Infected Montgomery gland

Montgomery glands are a normal part of breast anatomy. These glands enlarge in pregnancy and have ducts that secrete sebaceous material which lubricates and protects the nipples and areolae in pregnancy and lactation. Mothers should be advised that these should not be squeezed. A small amount of breast milk is also secreted via these tubercles. They may become obstructed, inflamed or infected during lactation. Warm compresses and massage is commonly all that is required.

Bleb or white spots on the nipple

Blebs or white spots on the nipple are milk blisters; these usually appear as painful white clear or yellow dots on the nipple. The pain is often focussed at the spot or directly behind it. This occurs due to sticky breast milk forming a plug within the milk duct. The obstruction may progress to mastitis. Warm compresses may be sufficient to dislodge the plug. Occasionally a plugged milk duct may require dis-impaction using a sterile needle. Consultation with a lactation consultant or midwife is recommended as this may be due to an underlying problem such as breast milk oversupply, and/or an ill-fitting bra.

Mastitis

Mastitis is inflammation of the breast caused by obstruction to milk flow and if poorly managed, may progress to infection and ultimately abscess formation. Staphylococcus aureus is the most common cause of infective mastitis. In early mastitis there is breast pain and swelling. There may be red streaks visible in the skin of the breast overlying the mastitis. Systemic symptoms suggesting infection include malaise, fever and chills. Breast milk may appear grainy or stringy. Occasionally there is mucus, pus or blood visible in the breast milk.

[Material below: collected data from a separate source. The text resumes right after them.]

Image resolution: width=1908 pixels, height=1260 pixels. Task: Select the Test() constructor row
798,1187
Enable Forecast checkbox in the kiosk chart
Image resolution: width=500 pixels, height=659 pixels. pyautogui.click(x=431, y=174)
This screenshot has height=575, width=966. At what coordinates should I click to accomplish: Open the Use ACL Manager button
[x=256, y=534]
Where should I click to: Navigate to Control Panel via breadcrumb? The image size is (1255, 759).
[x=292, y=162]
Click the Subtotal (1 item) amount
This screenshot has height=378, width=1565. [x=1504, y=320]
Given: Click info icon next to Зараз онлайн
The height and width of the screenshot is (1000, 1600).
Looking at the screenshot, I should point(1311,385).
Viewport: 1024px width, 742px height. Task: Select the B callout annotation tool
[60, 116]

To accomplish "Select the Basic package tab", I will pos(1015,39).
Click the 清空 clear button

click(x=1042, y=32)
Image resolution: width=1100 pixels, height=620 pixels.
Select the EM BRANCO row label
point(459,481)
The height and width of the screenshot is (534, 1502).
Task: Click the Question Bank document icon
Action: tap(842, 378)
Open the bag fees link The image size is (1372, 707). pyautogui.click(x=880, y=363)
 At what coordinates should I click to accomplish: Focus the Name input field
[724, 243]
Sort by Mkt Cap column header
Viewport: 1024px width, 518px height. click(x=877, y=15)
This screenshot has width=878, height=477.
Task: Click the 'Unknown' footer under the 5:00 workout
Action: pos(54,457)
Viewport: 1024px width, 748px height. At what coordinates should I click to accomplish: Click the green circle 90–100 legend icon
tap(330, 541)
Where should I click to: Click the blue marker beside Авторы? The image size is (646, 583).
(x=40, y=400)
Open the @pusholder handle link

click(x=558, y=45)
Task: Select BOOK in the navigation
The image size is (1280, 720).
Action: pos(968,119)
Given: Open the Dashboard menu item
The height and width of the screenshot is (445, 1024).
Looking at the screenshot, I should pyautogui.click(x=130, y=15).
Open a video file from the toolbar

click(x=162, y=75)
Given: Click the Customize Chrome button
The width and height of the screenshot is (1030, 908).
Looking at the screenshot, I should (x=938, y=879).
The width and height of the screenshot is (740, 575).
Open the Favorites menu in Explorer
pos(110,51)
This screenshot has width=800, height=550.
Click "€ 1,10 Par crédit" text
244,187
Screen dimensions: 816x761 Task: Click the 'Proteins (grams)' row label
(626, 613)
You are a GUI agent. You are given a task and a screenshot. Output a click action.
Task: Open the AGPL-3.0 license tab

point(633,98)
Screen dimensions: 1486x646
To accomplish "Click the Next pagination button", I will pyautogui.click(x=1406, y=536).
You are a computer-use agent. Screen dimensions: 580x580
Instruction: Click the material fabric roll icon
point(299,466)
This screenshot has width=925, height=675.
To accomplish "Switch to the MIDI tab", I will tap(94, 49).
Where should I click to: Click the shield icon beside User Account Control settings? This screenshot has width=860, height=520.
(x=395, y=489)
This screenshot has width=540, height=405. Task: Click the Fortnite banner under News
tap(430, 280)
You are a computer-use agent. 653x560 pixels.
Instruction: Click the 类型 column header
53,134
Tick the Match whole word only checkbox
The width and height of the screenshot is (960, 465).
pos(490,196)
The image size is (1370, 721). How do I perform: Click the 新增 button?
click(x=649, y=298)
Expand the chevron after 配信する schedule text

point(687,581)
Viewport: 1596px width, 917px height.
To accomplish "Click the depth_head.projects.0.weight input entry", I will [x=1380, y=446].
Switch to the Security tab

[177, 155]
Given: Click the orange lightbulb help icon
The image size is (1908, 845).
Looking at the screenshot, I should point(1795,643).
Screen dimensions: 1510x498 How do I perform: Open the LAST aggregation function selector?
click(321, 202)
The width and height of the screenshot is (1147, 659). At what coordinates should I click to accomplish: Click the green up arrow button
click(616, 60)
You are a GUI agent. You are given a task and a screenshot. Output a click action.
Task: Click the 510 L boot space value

The risk factors most commonly associated with mastitis are:

It is important to identify the symptoms of mastitis as early as possible and address the underlying cause(s) with a full breastfeeding assessment by a midwife or lactation consultant. Recognising risk factors is vital. Progression to breast infection may be averted and antibiotic therapy may not be required if risk factors are identified and addressed early.

The most important measure is to ensure that breastfeeding continues. Frequent breast milk removal with the infant at the breast and/or via breast pump is essential in preventing milk stasis. Complete emptying of the breast will assist recovery. Involvement of a lactation consultant or midwife is strongly recommended.

Lesions on the nipple

A variety of harmless skin lesions may arise on the nipple and occasionally interfere with feeding.

Skin cancer is rare in this site. Mammary Paget affects the nipple but generally affects older women.